Stored dataset items
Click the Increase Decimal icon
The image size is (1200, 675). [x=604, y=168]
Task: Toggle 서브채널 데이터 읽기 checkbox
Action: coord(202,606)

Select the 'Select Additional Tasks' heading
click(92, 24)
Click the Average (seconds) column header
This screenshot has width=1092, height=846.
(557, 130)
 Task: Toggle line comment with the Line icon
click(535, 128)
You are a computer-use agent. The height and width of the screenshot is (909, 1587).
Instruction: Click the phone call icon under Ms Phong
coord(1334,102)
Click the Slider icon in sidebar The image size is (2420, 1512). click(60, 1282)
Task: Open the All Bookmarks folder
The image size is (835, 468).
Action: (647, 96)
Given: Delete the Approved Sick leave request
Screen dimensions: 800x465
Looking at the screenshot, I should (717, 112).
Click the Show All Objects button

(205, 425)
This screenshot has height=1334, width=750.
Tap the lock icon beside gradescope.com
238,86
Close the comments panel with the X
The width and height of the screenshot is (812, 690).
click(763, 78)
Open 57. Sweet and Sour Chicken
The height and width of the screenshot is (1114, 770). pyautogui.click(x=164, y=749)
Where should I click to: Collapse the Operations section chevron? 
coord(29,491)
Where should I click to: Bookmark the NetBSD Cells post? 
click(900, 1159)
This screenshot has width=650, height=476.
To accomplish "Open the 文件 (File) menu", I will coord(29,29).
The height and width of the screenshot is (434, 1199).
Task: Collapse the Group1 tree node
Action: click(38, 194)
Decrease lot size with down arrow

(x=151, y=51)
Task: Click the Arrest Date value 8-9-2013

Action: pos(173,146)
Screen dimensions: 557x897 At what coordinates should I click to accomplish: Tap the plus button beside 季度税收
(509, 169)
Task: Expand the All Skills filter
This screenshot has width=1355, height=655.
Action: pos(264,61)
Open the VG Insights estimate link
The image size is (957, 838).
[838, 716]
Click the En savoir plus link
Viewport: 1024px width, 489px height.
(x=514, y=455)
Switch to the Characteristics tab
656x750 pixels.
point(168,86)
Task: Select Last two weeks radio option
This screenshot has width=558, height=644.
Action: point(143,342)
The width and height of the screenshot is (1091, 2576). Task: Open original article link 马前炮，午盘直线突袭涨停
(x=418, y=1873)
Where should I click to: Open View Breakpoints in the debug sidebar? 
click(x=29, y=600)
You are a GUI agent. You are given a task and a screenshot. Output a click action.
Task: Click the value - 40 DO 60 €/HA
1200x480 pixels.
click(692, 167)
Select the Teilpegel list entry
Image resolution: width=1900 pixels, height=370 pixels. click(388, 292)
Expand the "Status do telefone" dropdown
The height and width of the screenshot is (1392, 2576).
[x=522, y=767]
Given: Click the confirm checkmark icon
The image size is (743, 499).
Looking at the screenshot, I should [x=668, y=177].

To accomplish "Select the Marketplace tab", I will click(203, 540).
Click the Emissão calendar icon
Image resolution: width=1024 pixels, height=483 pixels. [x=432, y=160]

**PROBLEM STATEMENT**
Only a number is wanted: how many lines of the data above contain "agent"?

**TASK SOLUTION**
2